> **SET PROBLEM**: Give the entries below as a Markdown table with a Row column numbering each line and a Line column holding its text, skipping blank lines. Leave the pictures out of the table.

> **GIVEN RECORDS**:
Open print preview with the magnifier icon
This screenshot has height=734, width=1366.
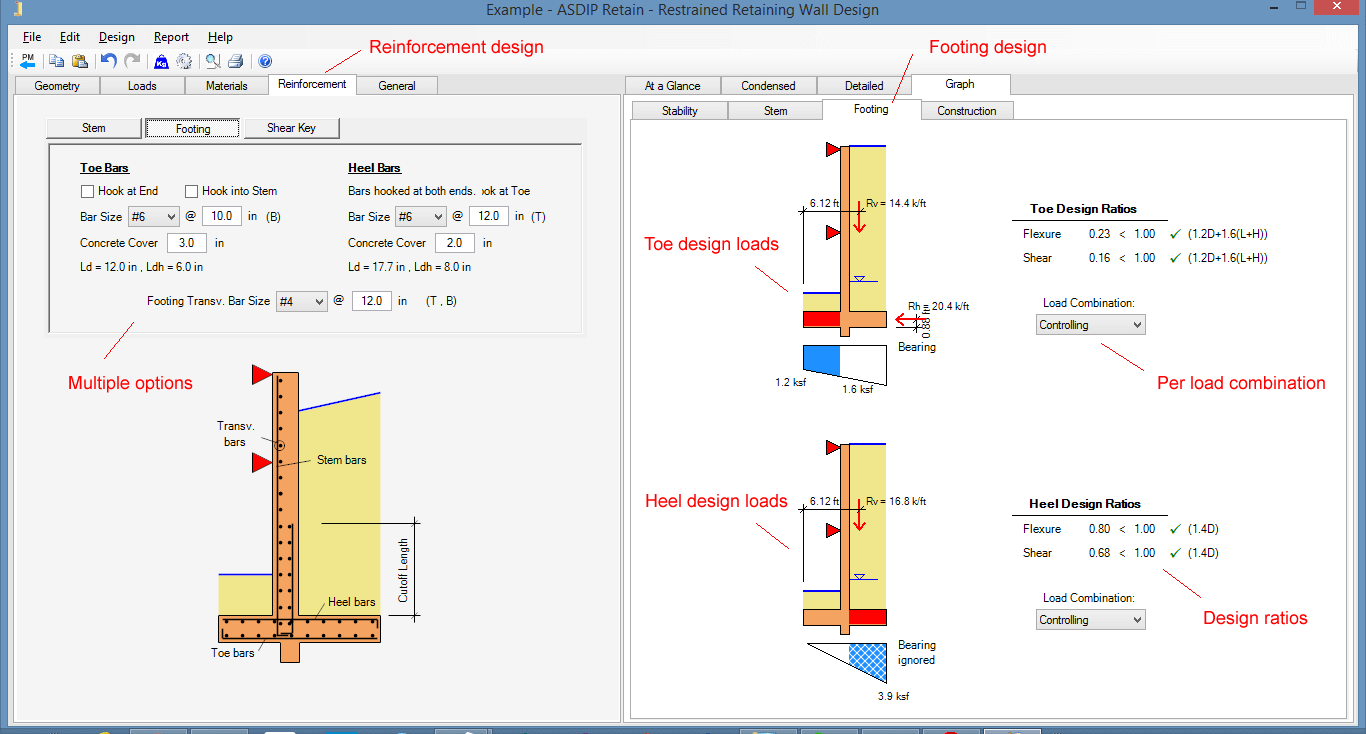[x=213, y=61]
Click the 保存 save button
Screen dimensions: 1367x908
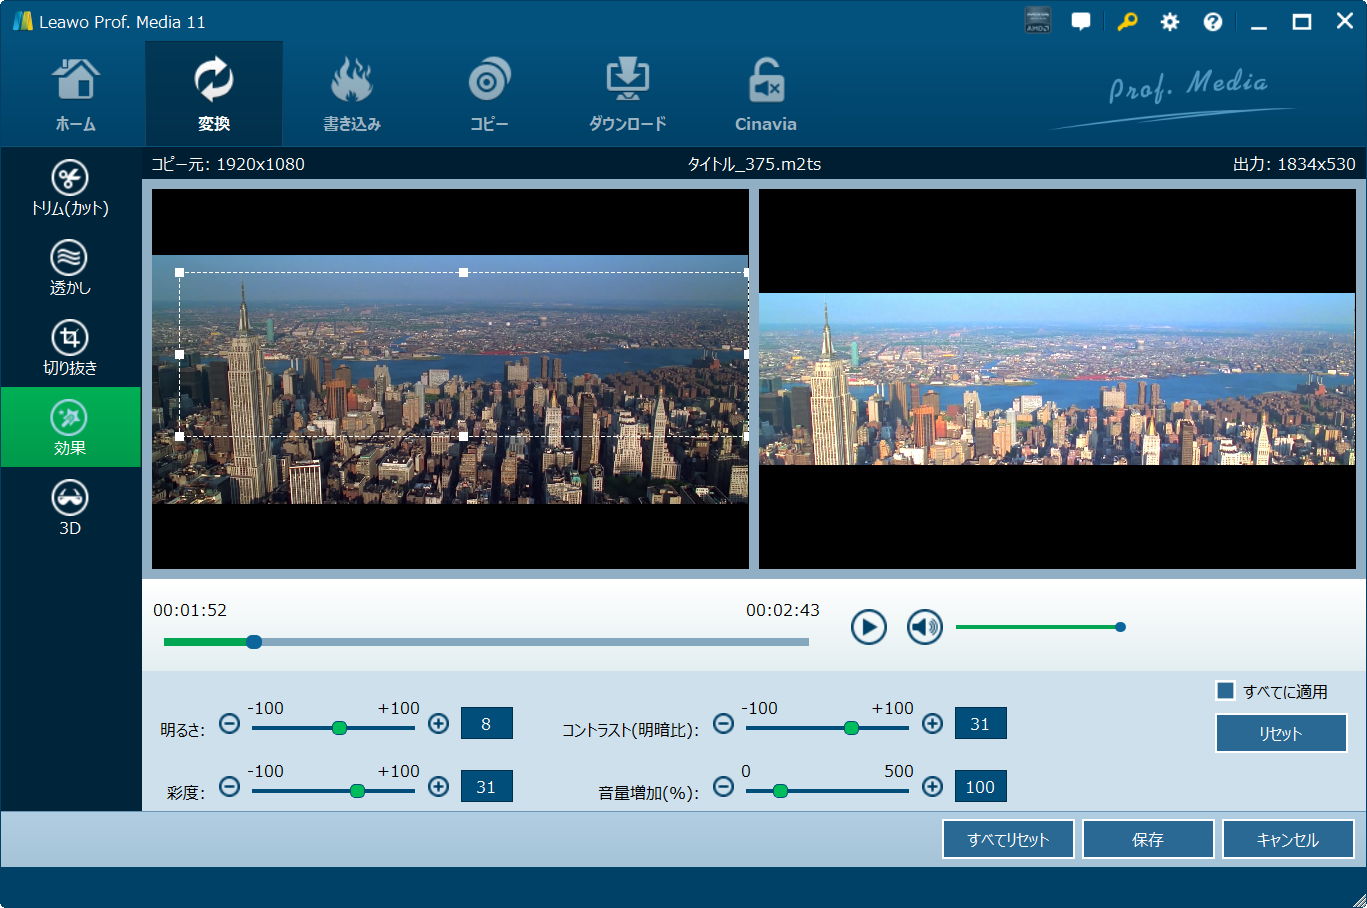tap(1147, 840)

> **EXERCISE OUTPUT**:
| Row | Line |
|---|---|
| 1 | Open print preview with the magnifier icon |
| 2 | This screenshot has height=734, width=1366. |
| 3 | [x=213, y=61] |
| 4 | Click the 保存 save button |
| 5 | Screen dimensions: 1367x908 |
| 6 | tap(1147, 840) |